Delitto Macchi, dalle lesioni ossee la prova della brutale violenza

In programma un vertice tecnico in Procura tra magistrati, periti e consulenti. La difesa chiede di separare i campioni riferibili alla vittima e quelli che non la riguarda

Lidia Macchi, 21anni quando morì

Lidia Macchi, 21anni quando morì

Il punto sugli esami già fatti ed eventualmente ancora da compiere sui poveri resti di Lidia Macchi verrà fatto in un summit che si terrà oggi in tribunale a Varese. A riunirsi, con il gip Anna Giorgetti, saranno il sostituto procuratore generale Carmen Manfredda ma anche i periti, legali e i consulenti di parte. Lo scorso maggio il gip Giorgetti ha nominato tre nuovi periti che si sono affiancati all’antropologa forense Cristina Cattaneo, già incaricata il 15 marzo, per rintracciare eventuali tracce biologiche e confrontarle con il Dna di Stefano Binda, ovvero l’unico accusato per la morte della giovane studentessa varesina. Il nome più squillante tra periti e consulenti è quello del tenente colonnello Giampietro Lago, comandante del Ris di Parma, lo stesso che si è occupato delle analisi nel caso della morte di Yara Gambirasio e portato alla condanna all’ergastolo di Massimo Bossetti. Con Lago, hanno ricevuto l’incarico la genetista Elena Pilli e la tossicologa Marina Caligara.

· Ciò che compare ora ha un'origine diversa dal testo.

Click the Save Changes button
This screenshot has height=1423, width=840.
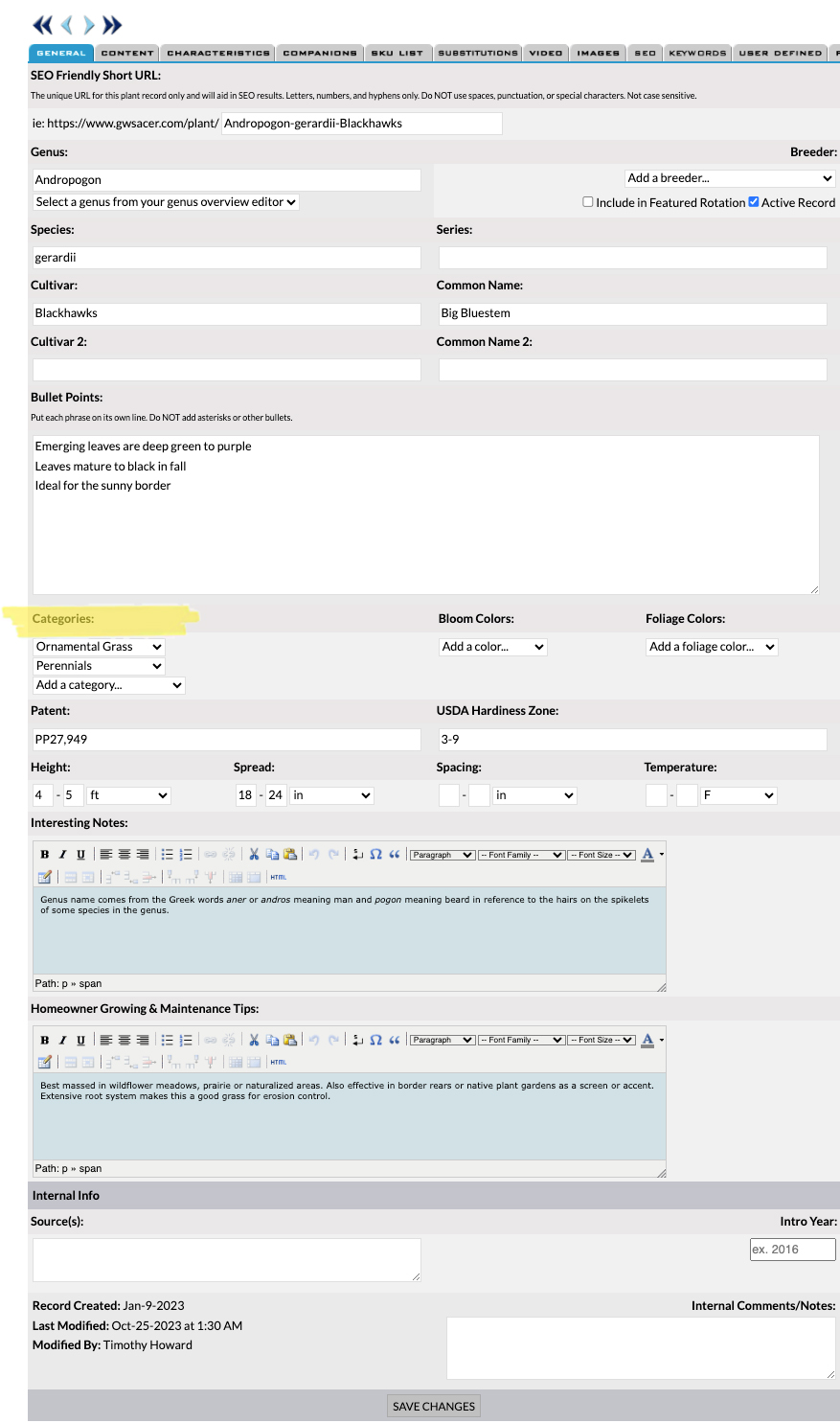coord(434,1406)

Varese, 8 luglio 2016 - Capelli e formazioni pilifere di Stefano Binda verranno prelevati e confrontati con i tanti capelli di Lidia Macchi trovati nella bara e con altri eventuali reperti. Ancora un tentativo alla ricerca della verità sulla morte della studentessa varesina di Comunione e Liberazione trucidata con 29 coltellate, nella zona di Cittiglio, la sera del 5 gennaio del 1987 e su Sefano Binda, il 48enne in carcere dallo scorso 15 gennaio con l’accusa di essere il suo assassino.  I difensori di Binda, Sergio Martelli e Roberto Pasella, non si sono opposti o meglio hanno avanzato una opposizione di tipo “tecnico”, metodologico, affidato a una relazione di Andrea Piccinini responsabile del Laboratorio di genetica forense dell’Università di Milano, uno dei consulenti della Procura di Bergamo per il caso di Yara Gambirasio. L’assunto era che prima di procedere a comparazioni con Binda si sarebbe dovuto separare quanto era riferibile alla vittina e quanto no. «Ma non ci opporemo di sicuro ai prelievi», dice l’avvocato Martelli. Una ciocca di capelli dell’indagato era già venuto in possesso degli inquirenti. Binda l’aveva tagliata, forse stanco di portare i capelli lunghi, e riposta in un libro, nella sua casa di Brebbia. Era stata sequestrata per poi restituirla alla madre e alla sorella. Ora è stata nuovamente sequestrata.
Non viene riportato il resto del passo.